#### Task description:
Lines with the word "green" in them must be copied from the records below.

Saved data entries
_ _ _
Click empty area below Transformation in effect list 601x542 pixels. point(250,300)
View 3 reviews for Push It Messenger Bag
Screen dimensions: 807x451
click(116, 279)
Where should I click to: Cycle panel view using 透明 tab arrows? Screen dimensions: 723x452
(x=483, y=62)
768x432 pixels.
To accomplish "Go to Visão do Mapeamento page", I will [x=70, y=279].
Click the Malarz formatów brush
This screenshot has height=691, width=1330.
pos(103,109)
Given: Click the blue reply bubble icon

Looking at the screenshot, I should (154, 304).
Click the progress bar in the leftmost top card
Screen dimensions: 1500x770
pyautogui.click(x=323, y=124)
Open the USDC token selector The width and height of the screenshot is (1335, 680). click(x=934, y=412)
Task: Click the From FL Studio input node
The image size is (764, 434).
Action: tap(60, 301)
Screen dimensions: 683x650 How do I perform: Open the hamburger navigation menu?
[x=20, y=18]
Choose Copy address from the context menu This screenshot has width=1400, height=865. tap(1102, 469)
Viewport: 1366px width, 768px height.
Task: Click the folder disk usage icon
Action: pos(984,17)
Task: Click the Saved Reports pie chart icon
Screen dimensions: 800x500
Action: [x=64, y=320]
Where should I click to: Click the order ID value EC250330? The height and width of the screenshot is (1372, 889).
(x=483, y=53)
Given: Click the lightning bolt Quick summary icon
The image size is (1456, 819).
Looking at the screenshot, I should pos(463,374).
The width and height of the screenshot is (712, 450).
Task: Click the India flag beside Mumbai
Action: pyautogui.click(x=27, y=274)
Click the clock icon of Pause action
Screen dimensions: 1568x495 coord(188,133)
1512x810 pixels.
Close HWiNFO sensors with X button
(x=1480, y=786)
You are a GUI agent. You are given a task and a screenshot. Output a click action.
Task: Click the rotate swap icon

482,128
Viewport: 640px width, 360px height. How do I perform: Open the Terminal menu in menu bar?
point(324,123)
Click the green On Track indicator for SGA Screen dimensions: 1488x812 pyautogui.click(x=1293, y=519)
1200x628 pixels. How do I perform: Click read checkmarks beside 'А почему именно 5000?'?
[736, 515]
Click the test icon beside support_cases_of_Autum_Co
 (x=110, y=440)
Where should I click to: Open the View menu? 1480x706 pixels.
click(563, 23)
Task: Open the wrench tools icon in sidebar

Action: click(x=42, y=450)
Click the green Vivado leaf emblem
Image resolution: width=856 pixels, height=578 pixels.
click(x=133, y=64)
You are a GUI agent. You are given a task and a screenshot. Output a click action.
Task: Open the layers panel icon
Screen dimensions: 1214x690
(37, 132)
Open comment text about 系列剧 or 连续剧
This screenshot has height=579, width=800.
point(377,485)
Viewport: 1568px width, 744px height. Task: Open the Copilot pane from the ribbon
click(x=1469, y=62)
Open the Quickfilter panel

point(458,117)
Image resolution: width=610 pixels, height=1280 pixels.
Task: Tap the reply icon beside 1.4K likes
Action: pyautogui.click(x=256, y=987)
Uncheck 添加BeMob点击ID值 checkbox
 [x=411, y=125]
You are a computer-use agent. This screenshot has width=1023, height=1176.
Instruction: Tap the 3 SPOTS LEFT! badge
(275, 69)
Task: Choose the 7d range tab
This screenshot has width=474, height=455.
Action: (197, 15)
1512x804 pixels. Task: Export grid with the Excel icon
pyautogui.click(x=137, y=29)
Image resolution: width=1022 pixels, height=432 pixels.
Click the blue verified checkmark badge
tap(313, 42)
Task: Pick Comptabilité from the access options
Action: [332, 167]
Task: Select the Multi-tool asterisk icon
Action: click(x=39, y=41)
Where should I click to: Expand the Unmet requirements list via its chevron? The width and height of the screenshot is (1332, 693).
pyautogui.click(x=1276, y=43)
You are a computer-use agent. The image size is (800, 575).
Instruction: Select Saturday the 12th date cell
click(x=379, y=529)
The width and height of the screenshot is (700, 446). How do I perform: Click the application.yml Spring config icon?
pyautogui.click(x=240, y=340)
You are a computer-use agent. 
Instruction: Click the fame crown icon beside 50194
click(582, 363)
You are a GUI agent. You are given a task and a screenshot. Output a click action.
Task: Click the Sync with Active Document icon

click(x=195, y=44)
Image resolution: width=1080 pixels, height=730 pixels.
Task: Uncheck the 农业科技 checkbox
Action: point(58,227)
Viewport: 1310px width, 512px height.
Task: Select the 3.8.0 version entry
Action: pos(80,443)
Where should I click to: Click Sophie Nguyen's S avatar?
_ _ _
#### Solution to this problem:
Click the green On Track indicator for SGA Screen dimensions: 1488x812 pyautogui.click(x=1293, y=519)
Click the green Vivado leaf emblem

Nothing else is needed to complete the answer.